I’ve accepted the fact that either I am a) health obsessed, or b) a full on hypochondriac. That said, if I’ve learned anything with hypothyroid and adrenal fatigue, good health is a practice which takes effort, research and intention. In doing so I have become a bit of a health detective.
For example, I use a spreadsheet to track every day of my life; charting my medicine, mood, weight, body temp, cycle, PMS, energy, hair loss, even sex drive (yep, I track it!). I start on Day 1 of my cycle and track every day until the next Day 1. It’s amazingly informative!
Otherwise life just blends together and its sometimes hard to see progress or setbacks. Like tracking point on Weight Watcher’s, writing it down helps me see what’s happening. It’s not about judgement either, tracking is about awareness and observation.

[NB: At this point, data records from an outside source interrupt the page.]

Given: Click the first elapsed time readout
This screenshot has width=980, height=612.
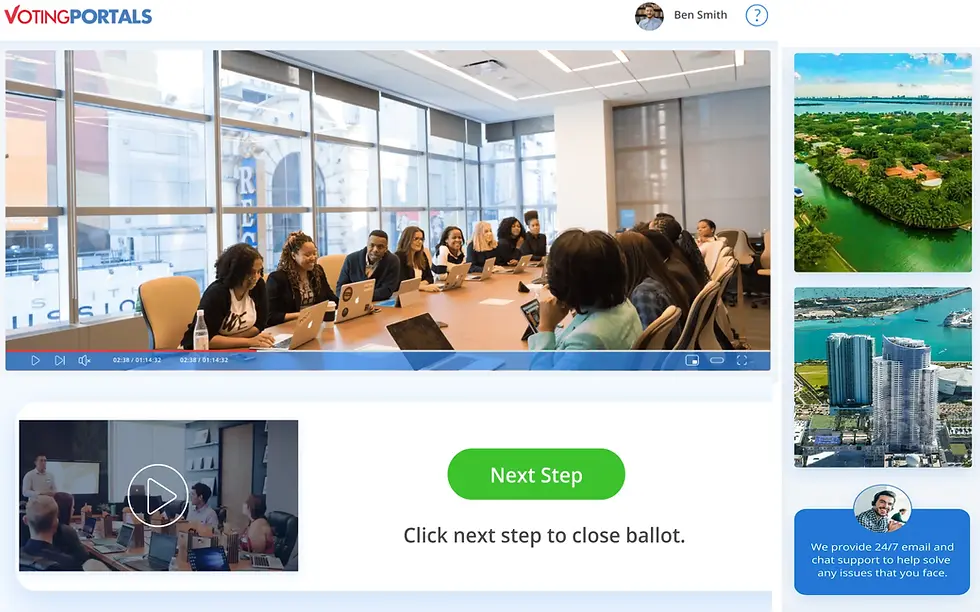Looking at the screenshot, I should click(x=137, y=360).
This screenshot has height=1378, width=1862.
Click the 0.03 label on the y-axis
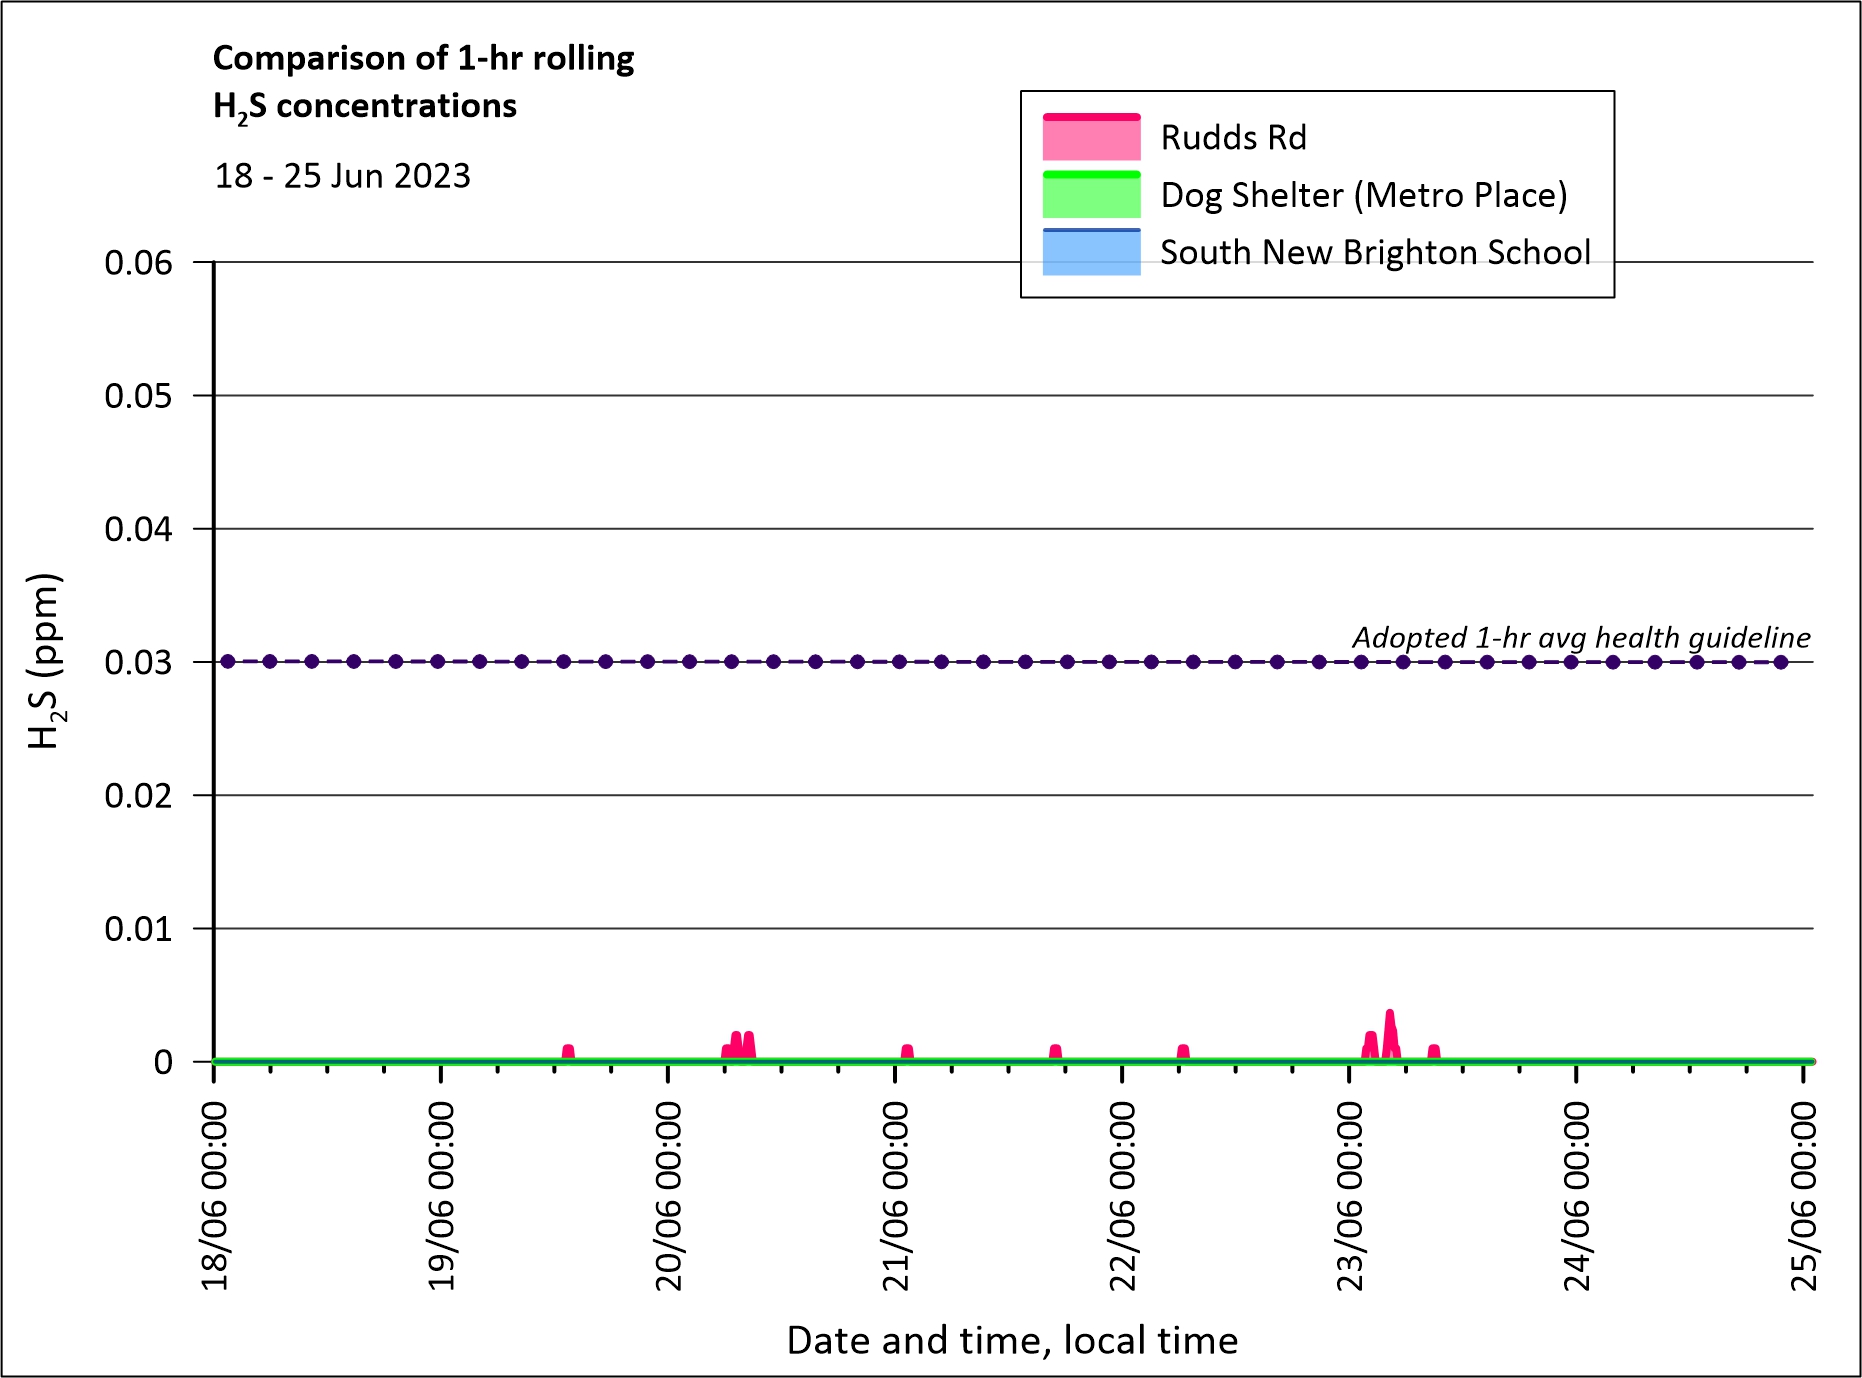click(138, 662)
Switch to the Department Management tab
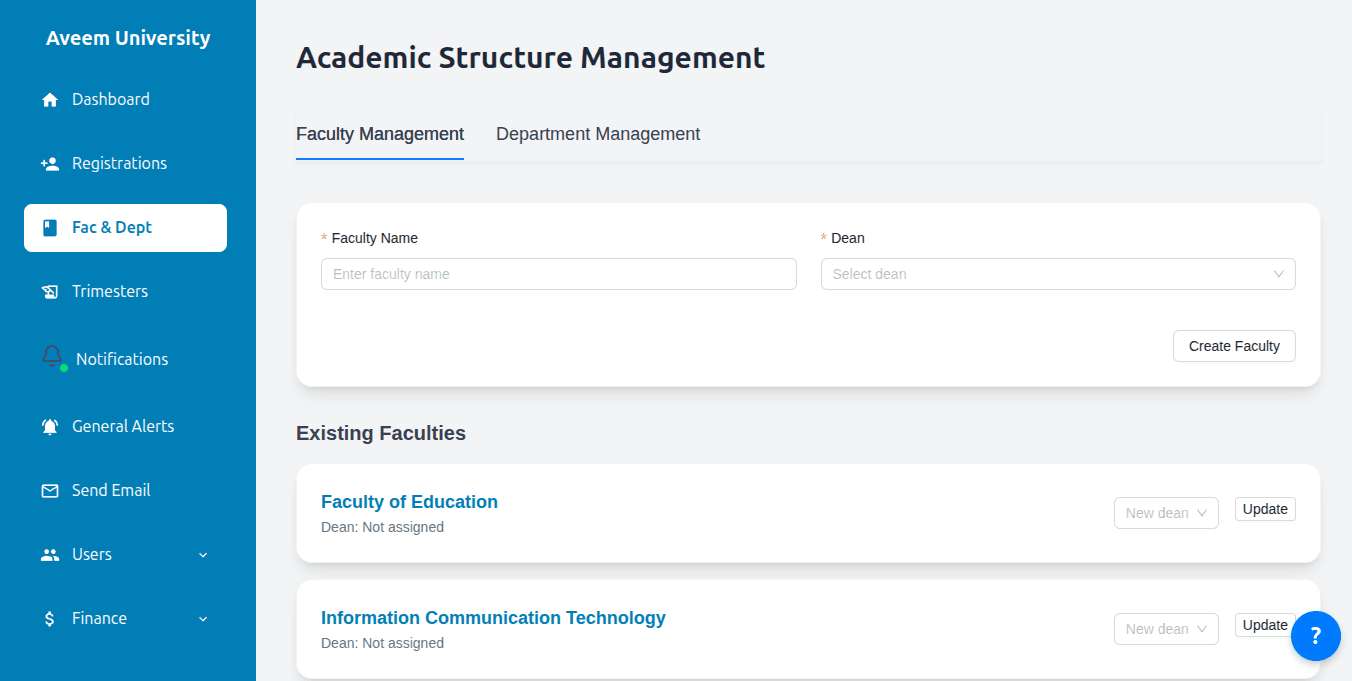 coord(597,133)
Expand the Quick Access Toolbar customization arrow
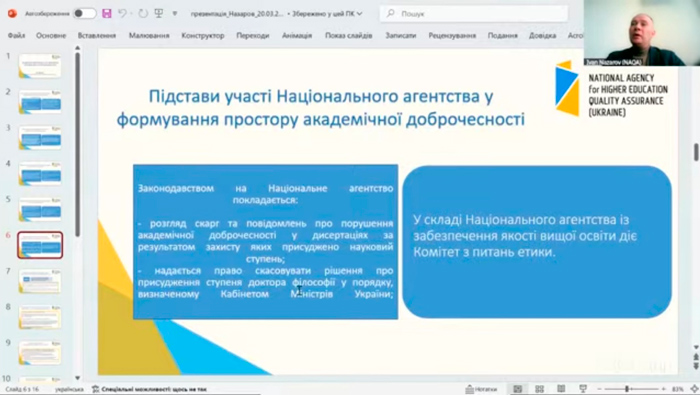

By tracking I discovered a big mood shift in my cycle, but didn’t see the monthly pattern. When I started tracking I realized this mood swing happened like clockwork on Day 19. On Day 18 every month, I felt great. And then suddenly on Day 19, I would feel the weight of the world on my shoulders. I would feel sad and have difficulty coping even with everyday chores. Sometimes I could actually feel my mood slipping as the day progressed on Day 19. Then as quickly as it started, the mood would lift around Day 24. I never connected it with PMS because it came so much earlier in my cycle.
When I showed this pattern to my super awesome doctor, he suggested we run hormone lab tests. And sure enough, he learned my estrogen and progesterone levels dramatically flip on Day 19, which created the mood swing. He prescribed bioidentical estrogen creme for days 16-24 of my cycle, and sure enough, no more mood swings. Also I learned if I start the estrogen creme to late (like Day 18) or end too early (like Day 22) the mood swing hits me hard. Incredible isn’t it?!
Tracking also helped me realize I overstimulated my adrenals by increasing my thyroid medicine too much. And it showed me that the new thyroid compound from Collier’s (I started in Nov 2010) helped me lose weight and stabilize. So two thumbs up for tracking.
But I know, we are all so tired already, how will manage to do this too? My advice is just do your best and forgive yourself what you cannot do. I am reading the The Four Agreements, A Practical Guide to Personal Freedom, by Don Miguel Ruiz. It’s a great book and I especially like what Ruiz writes about crime and punishment. When there is a crime it is punished once, but in our minds we punish ourselves over and over for years. He explains happiness is directly related to quieting the inner judge, and then attempting to do our best. If you track a little and that’s your best, then great. If you are too tired to track today, maybe you will tomorrow. Whatever it is, do your best.